I was recently sent an article from which I will be quoting extensively here (it’s also included in this newsletter – ed.). The article is by Heidi Mills, writing for Outside magazine and features the work of Dr. Emily Cooper of Seattle Performance Medicine. Dr. Cooper has consulted with Kartini Clinic on metabolic health and weight balancing for some time. Originally, we worked together to try and solve the conundrum of patients with AN who appear to be weight restored but who don’t resume regular menstruation. We concluded this persistent amenorrhea (lack of menstruation) has to do with a failure to properly restore leptin. In other words, with convincing the brain that “the famine” is over and that it can therefore allow normal hormonal functioning again (e.g. menstruation).
The gist of this article is that many athletes are puzzled by the counterintuitive effects of heavy training and low caloric intake on their weight. Put bluntly, they expect their weight to go down with such interventions, but it creeps up instead. Further caloric restriction does not help.

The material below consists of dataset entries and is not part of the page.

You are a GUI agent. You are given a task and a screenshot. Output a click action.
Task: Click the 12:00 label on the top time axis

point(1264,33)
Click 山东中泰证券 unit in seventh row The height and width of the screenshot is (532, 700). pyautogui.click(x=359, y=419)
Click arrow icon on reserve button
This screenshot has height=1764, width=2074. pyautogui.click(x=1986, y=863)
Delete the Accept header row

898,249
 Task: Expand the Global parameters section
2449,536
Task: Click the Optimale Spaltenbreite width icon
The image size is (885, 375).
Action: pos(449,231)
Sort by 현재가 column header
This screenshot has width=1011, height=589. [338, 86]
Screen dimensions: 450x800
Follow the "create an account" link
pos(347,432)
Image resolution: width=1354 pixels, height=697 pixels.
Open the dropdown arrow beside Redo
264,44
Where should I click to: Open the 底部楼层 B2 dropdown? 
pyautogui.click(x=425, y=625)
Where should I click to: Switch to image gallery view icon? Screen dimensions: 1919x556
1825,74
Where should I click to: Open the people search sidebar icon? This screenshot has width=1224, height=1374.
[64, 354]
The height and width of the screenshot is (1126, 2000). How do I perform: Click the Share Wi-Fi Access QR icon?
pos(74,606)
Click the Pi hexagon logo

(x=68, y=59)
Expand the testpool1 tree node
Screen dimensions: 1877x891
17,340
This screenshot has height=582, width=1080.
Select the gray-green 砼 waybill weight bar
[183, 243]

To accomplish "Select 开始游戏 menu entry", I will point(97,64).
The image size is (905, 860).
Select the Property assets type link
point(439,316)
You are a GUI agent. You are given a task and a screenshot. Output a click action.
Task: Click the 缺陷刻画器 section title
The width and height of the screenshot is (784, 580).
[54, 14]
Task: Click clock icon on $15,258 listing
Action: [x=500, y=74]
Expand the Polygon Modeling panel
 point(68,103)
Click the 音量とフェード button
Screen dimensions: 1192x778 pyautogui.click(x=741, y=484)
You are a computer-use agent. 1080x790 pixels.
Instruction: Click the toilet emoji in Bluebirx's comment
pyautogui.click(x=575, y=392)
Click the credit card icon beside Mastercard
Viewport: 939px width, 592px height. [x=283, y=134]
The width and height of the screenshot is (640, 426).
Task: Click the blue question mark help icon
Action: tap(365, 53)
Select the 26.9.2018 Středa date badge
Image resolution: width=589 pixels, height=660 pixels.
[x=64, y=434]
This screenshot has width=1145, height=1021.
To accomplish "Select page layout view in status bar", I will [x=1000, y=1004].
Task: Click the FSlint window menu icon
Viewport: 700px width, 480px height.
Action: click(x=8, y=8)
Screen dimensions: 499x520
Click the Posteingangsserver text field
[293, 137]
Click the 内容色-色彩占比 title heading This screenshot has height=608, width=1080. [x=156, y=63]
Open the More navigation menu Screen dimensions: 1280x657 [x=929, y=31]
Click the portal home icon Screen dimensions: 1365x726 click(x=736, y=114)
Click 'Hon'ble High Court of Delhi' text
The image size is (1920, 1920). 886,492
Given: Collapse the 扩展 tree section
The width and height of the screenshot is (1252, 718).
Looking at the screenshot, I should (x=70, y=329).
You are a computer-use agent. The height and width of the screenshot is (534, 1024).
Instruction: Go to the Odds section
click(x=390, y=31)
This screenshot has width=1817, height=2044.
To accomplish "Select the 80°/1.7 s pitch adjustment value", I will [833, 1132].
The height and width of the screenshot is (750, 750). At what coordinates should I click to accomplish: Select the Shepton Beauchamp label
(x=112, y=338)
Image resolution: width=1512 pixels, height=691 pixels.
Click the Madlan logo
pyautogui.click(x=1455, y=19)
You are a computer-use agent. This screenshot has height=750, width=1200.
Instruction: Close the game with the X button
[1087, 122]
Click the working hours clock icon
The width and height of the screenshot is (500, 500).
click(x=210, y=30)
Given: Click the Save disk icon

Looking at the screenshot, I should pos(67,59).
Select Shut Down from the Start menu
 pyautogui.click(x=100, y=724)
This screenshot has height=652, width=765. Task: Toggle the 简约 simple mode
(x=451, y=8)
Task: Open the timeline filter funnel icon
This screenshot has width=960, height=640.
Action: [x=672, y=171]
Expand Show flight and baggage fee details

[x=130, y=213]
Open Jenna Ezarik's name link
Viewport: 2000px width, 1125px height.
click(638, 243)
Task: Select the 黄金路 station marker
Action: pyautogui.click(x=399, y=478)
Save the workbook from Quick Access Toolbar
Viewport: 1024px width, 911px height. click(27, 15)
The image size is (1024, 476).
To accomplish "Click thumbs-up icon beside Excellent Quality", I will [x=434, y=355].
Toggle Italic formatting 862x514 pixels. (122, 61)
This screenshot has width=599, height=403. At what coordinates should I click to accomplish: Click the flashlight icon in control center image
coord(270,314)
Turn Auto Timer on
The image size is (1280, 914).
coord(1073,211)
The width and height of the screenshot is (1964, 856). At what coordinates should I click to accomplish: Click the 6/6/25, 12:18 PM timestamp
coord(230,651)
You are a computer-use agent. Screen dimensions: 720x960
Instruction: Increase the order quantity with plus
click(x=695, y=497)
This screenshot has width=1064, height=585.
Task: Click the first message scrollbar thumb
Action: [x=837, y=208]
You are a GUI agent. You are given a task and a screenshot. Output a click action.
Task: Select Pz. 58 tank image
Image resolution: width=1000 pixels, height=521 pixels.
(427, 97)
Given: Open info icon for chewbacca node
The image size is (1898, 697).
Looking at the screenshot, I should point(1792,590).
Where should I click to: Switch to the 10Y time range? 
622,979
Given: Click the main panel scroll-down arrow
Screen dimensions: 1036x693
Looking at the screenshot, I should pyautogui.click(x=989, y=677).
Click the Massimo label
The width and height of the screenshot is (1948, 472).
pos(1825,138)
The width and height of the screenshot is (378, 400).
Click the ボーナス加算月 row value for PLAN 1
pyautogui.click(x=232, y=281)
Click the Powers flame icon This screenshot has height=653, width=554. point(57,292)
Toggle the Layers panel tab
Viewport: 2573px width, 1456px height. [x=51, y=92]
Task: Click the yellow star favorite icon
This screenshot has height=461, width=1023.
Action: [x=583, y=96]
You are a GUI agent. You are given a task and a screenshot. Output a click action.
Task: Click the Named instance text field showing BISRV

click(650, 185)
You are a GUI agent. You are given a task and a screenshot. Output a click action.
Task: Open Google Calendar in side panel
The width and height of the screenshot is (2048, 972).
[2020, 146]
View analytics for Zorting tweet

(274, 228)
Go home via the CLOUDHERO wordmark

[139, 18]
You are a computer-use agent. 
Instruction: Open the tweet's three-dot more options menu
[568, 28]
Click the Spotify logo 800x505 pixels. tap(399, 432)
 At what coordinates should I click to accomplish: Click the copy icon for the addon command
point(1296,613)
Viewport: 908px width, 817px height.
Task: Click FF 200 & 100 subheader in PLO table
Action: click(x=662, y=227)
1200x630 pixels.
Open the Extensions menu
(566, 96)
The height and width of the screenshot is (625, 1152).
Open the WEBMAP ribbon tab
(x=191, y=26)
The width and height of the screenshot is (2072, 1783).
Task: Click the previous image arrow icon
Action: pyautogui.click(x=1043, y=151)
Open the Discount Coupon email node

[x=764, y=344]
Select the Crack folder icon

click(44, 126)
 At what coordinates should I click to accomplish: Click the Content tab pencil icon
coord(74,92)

“But,” our patients might say, “I restricted and exercised and I did lose weight.” That’s right. That is indeed what happens in most people, at first. But keep that behavior up and it becomes more and more difficult to “achieve” the same degree of weight loss, until eventually you may begin to gain weight, despite your “efforts”. And, of course, those “efforts” lead to low mood, poor socialization, hair loss, menstrual disruption, bone loss, etc. etc. even if you are still doing your homework and getting straight A’s. The brain is very well defended against starvation, and it will get it’s revenge!
Paraphrasing Dr Cooper Mills writes: “The scientific process that happens with under-fueled sports activity works like this: A workout session increases ghrelin, a hunger hormone that jacks up the appetite, slows the metabolism, and tells the brain the body is hungry. Athletes can mitigate the production of ghrelin by eating before and during exercise.
At the same time that ghrelin rises, the hormone leptin drops. Leptin reassures the brain that body weight is not too low, so without enough, metabolism drops and the body tries to hold on to fat. Endurance training is known to suppress leptin, especially in women.
The rise in ghrelin and drop in leptin becomes pronounced when athletes don’t take in enough food to support their exercise. Sometimes, they’re consciously restricting calories, as was the case with Scott [an athlete Cooper treated]. At one point, she drank only protein shakes because she wanted to be sure she wasn’t consuming any extra calories.”
This experience may resonate with people whose weight falls in the “obese” category , many of whom have spent a lifetime of dieting, adhering to one restricted program after another, while their weight creeps up and no one believes that they are not over-eating. It equally may resonate with the patient who has had an eating disorder for years: I have had more than one older teen patient tell me that, as it became harder and harder to lose weight with just restricting and exercising, they began purging. That’s a counter-productive and self-perpetuating behavior we would certainly wish to avoid. Those with binge eating disorder know the pain of a food-demanding brain that they cannot turn off even when that food-seeking is physically painful and deeply unsatisfying.
Cooper’s recipe for success is very like what we do for patients with eating disorders: ordered, planful eating (note: not “intuitive” but in fact “mechanical”), rest and temporary cessation of training and exercise until balance is achieved.
As Cooper states, “since exercise endorphins suppress appetite in some people, anyone training for endurance events can’t rely on hunger alone… Athletes need to eat mechanically and not by appetite.”
It’s interesting that “eating mechanically” to resist under-fueling and metabolic disruption is advice so easily accepted when discussing athletic performance, but when suggested in recovery from an eating disorder (as we do with the Kartini Meal Plan), we are accused of “rigidity” and of promoting food intake that is “not normal”. We weave a tangled web of resistance and anxiety when it comes to anything that has to do with weight, even those of us who do not have eating disorders ourselves.
The hard news is that many will have to stop exercising at all – at least for a while – in order to recover metabolic functioning. And when they do resume, will need to carefully fuel their activity and get plenty of rest.
If you think this advice is easy to hear, think again. I call this “hard news” because not only are many of our patients with AN appalled to hear this, their parents resist it as well. For almost no one out there seems to believe that exercise can be anything except a panacea for all ills. And while exercise (hateful term! I prefer “physical activity” or “play”) is important to health in general, like water itself, which can be essential to functioning, but in excess can also destroy us.
A final word from Dr Cooper: “Some athletes can alter their nutrition and training plans and see immediate results, while others may need longer to recover”.
Recovery from the metabolic devastation caused by starvation takes time. Your child can recover from an eating disorder, but healing takes time, and adequate rest for the injured part(s) will be needed.